SHORT TASK → Please copy the data below word for word, leaving out the pictures.

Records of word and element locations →
= = = = =

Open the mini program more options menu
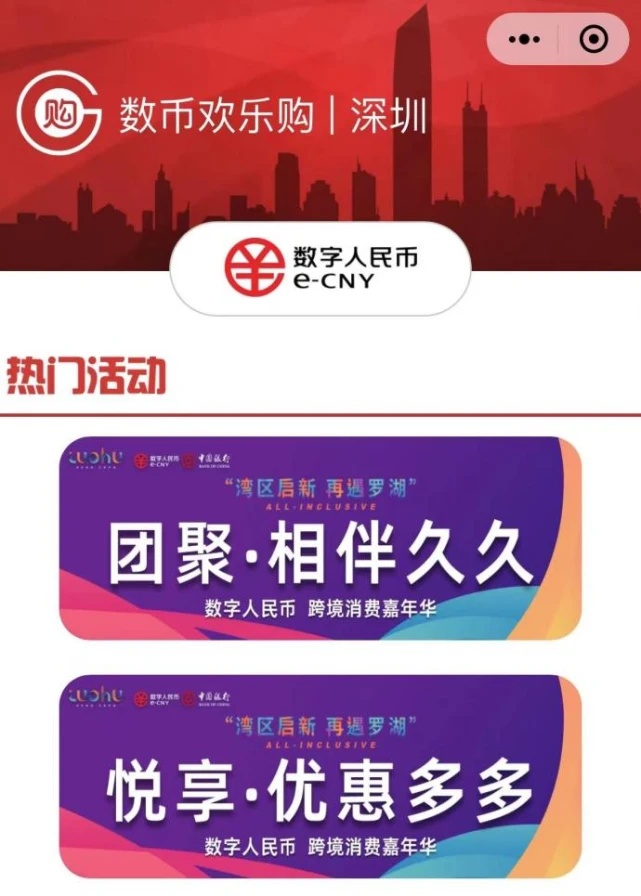pos(524,39)
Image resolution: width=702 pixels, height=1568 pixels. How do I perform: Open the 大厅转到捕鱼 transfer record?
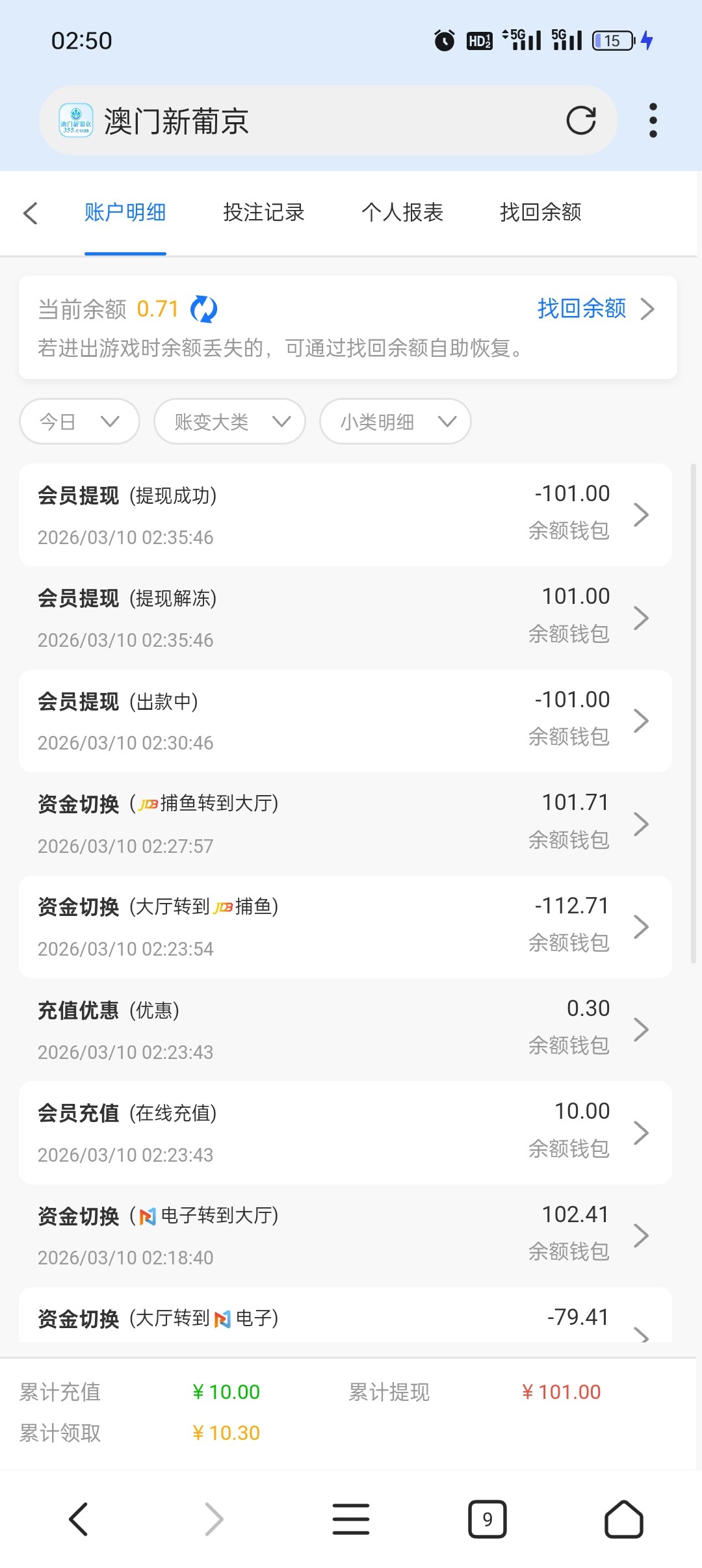click(344, 927)
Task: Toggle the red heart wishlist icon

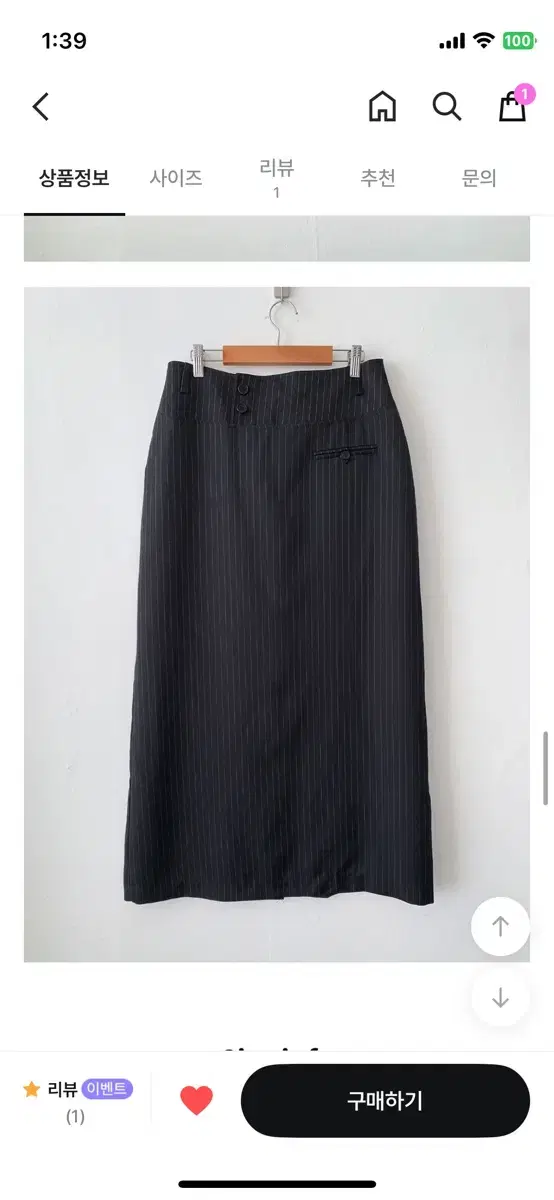Action: coord(197,1101)
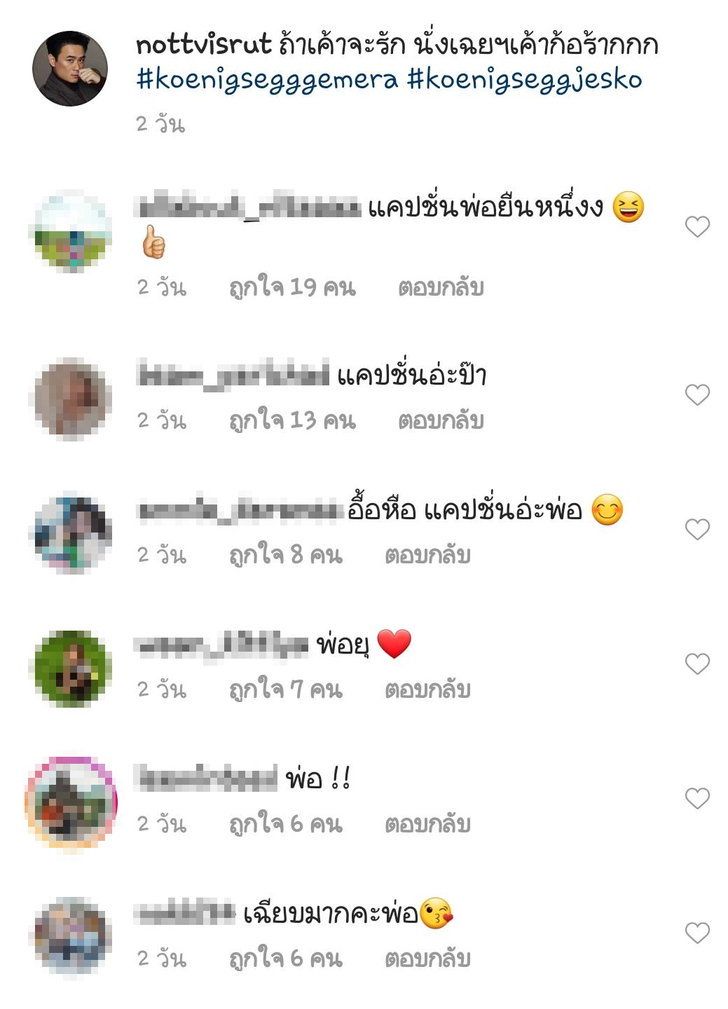
Task: Reply to the comment with 7 likes
Action: [x=428, y=689]
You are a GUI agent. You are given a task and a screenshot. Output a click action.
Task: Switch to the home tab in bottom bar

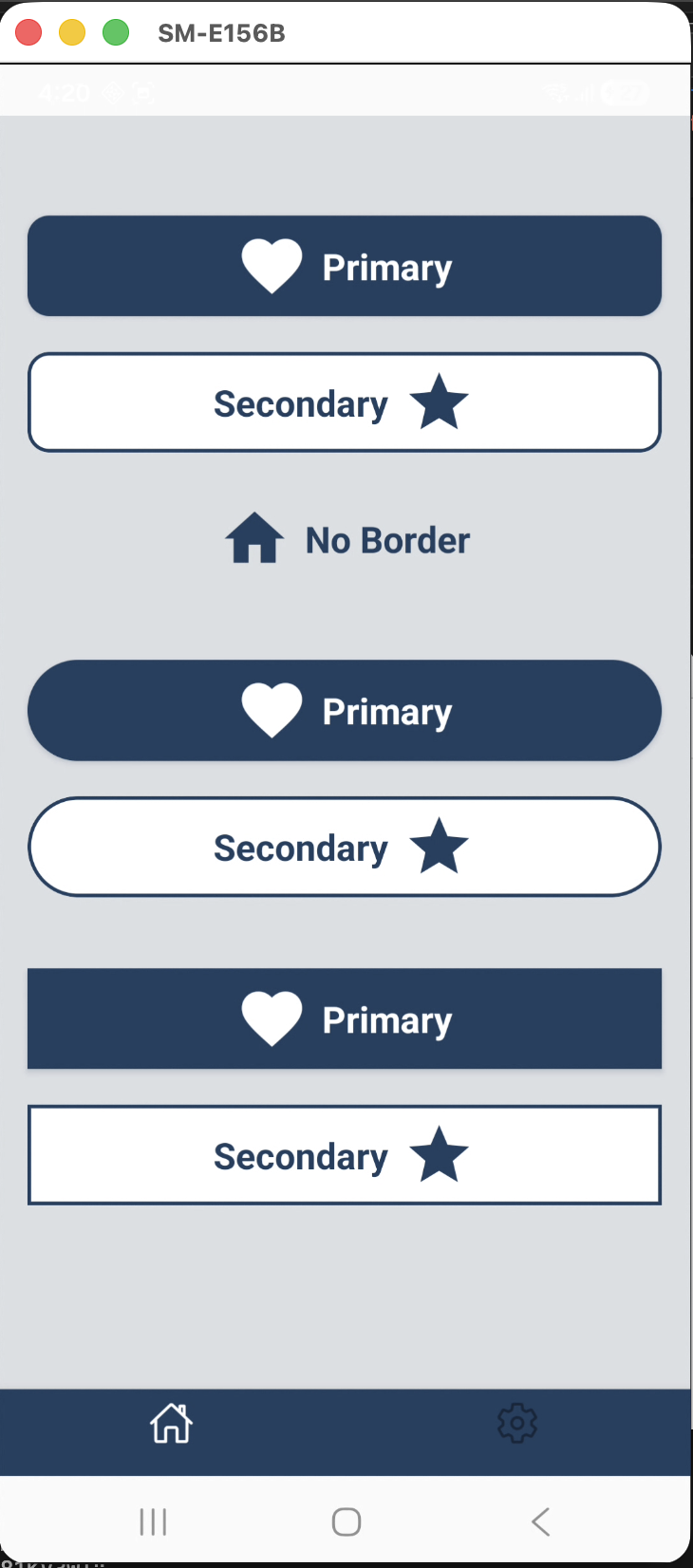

= = = = =

CORRECT OUTPUT →
Open the mini program more options menu
pos(524,39)
Image resolution: width=702 pixels, height=1568 pixels. How do I perform: Open the 大厅转到捕鱼 transfer record?
click(344, 927)
Task: Toggle the red heart wishlist icon

Action: coord(197,1101)
Task: Reply to the comment with 7 likes
Action: [x=428, y=689]
You are a GUI agent. You are given a task and a screenshot. Output a click action.
Task: Switch to the home tab in bottom bar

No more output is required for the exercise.